IRA Overview - Traditional, Roth, Pension, Simple
Types of IRAs
Keough Pension Plans
Keough Pension Plans are similar to traditional IRA's. However, the difference between them is that Keough Plans are divided into two groups: Defined Contribution Plans and Defined Benefit Plans. These two plans allow a much greater contribution on the part of the employee.

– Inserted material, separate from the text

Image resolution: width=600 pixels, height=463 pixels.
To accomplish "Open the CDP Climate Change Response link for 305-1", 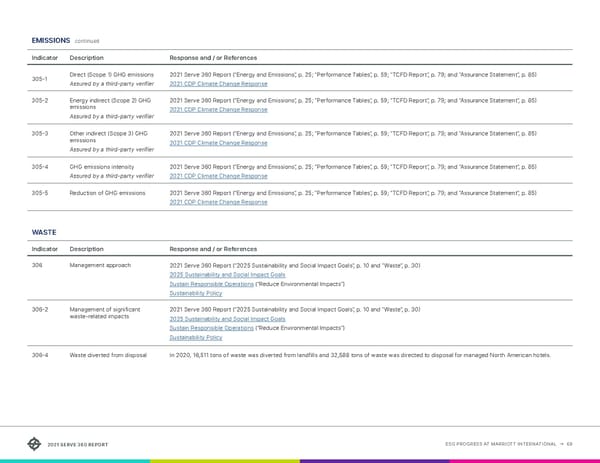I will click(218, 83).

Defined Contribution Plan:
Defined Contribution Plans allow an employee to add up to $30,000 a year, or 20% of their income into an IRA fund. However, the level of contribution cannot be changed or altered and remains constant throughout its entire duration.
Defined Benefit Plan:
Defined Benefit Plans allow a large annual contribution, but differently than Defined Contribution Plans their funds are calculated differently. Rather than setting a contribution and making it regular and constant throughout the life of the plan, a benefit goal is chosen. Contributions are then assessed, with the help of an accountant or financial professional, on a regular basis to determine what is necessary to achieve the goal and what is available to contribute.
Roth IRA
Roth IRA's are very similar to traditional IRA's in that they allow for contributions from the income of an employee to fund a retirement investment. However, rather than being tax-deferred, contributions are made after taxes have been paid. This precludes pre-tax growth with more interest growing from more money, but once benefits are paid out upon retirement, no income is due on them.
Simple IRA
Savings Incentive Match Plans for Employees (Simple) IRA's are a way for smaller businesses to offer retirement plans to their employees in a way that they might not be able to. Very similar to 401k Retirement Plans but applying to businesses that have 100 employees or less, it allows workers to contribute tax-deferred income into a fund to be invested and developed for retirement.
Spousal IRA
If you or your spouse does not work or has an income less than $2,000, it might be difficult to provide for retirement. Spousal IRA's allow for a retirement fund that can be paid for by an individual's spouse should an individual not be able to afford contributions.
412(i) Plans
412i plans operate similarly to 401k plans. However, they are ideal for small businesses that seek to provide retirement funds to their employees when numbered six or fewer. Contributions are tax-deferred funds from income, and unlike 401k plans or other retirement funds, benefits can be cashed out upon retirement in a lump sum rather than being spread out in many payments.